Platform Maintenance¶
Routine maintenance tasks for keeping a kMetal under cluster healthy.
Maintenance categories¶
- Preventive — health checks, certificate review, backup verification.
- Corrective — investigating failures, restoring components, applying patches.
- Adaptive — version upgrades and capacity changes.
Recommended cadence¶
| Task | Cadence |
|---|---|
| Pod / node health spot-check | Daily |
| Log review for the chart's namespaces | Daily |
| Certificate review (expiring within 30 days) | Weekly |
| Backup verification | Weekly |
| Capacity review | Monthly |
| Component upgrade window | Quarterly or per-release |
| Disaster-recovery drill | Quarterly |
Daily health checks¶
A short manual spot-check covers most of what daily automation would need to find:
# Pods not Running / Completed across the chart's namespaces
kubectl get pods -A | grep -v Running | grep -v Completed
# Certificates not ready
kubectl get certificates -A | grep -v True
# Pending LoadBalancer services
kubectl get svc -A | grep LoadBalancer | grep -i pending
# Recent warning events
kubectl get events -A --field-selector type=Warning --sort-by='.lastTimestamp' | tail -20
# Resource pressure
kubectl top nodes
kubectl top pods -A --sort-by=cpu | head -10
t.b.d. — A reusable CronJob-packaged health-check is t.b.d. in this section.
Certificate management¶
cert-manager renews kMetal's TLS certificates automatically before expiry. To review the current state:
# All certificates with readiness status
kubectl get certificates -A
# Certificates not currently Ready
kubectl get certificates -A | grep -v True
To force an early renewal of a specific certificate, see the upstream cmctl renew tool.
Backup verification¶
Whatever backup tooling you've adopted (operator's choice — kMetal doesn't ship a specific backup product), the verification pattern is the same: list recent backups, confirm freshness, sample-restore on a non-production target periodically.
t.b.d. — A worked verification procedure depends on which backup tooling your environment uses. See Backup & Recovery for the general approach.
Upgrades¶
See Upgrades for the full procedure. Briefly:
helm upgrade kmetal oci://ghcr.io/clastix/oci/kmetal \
--namespace kmetal-flux \
--values kmetal-values.yaml \
--wait --timeout=15m
helm history kmetal -n kmetal-flux
Before any production upgrade:
- Run the upgrade on a non-production environment first.
- Take a backup.
- Render the new chart and diff against the running release.

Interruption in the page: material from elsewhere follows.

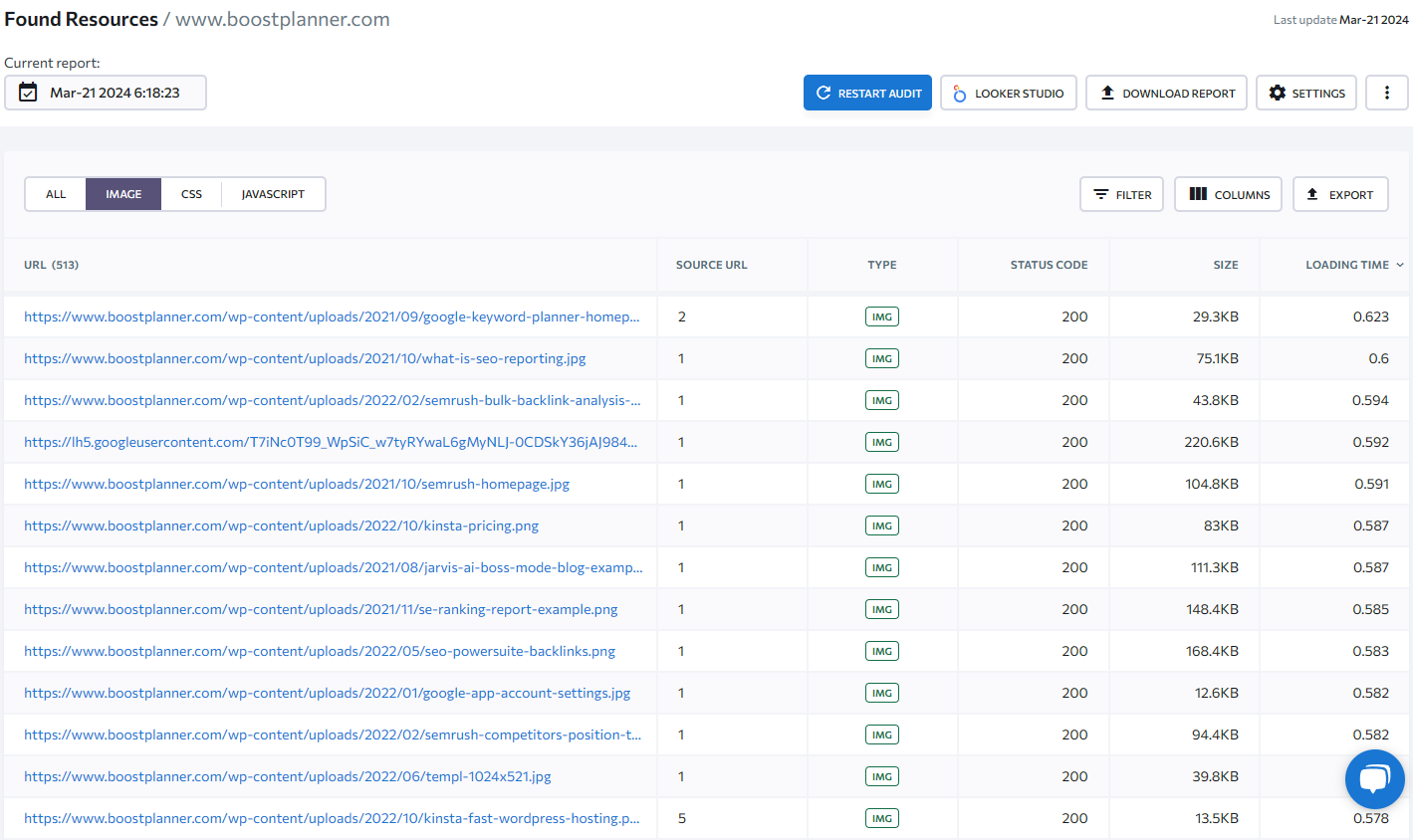Switch to the CSS tab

helm template kmetal oci://ghcr.io/clastix/oci/kmetal \
--values kmetal-values.yaml > rendered-new.yaml
helm get manifest kmetal -n kmetal-flux > rendered-current.yaml
diff rendered-current.yaml rendered-new.yaml
Capacity review¶
Monthly, sample under-cluster resource usage and compare to allocated requests/limits:
kubectl top nodes
kubectl describe nodes | grep -A 5 'Allocated resources'
# Tenant footprint
kubectl get tenantcontrolplane -A
kubectl top pods -n kmetal-kamaji
Plan additional worker nodes (or vertical resource increases) before utilization stays consistently above 70-80%.
Disaster-recovery drills¶
See Disaster Recovery. Run the drill in a non-production environment at least once per quarter.
For full upgrade procedures see Upgrades; for scaling see Scaling.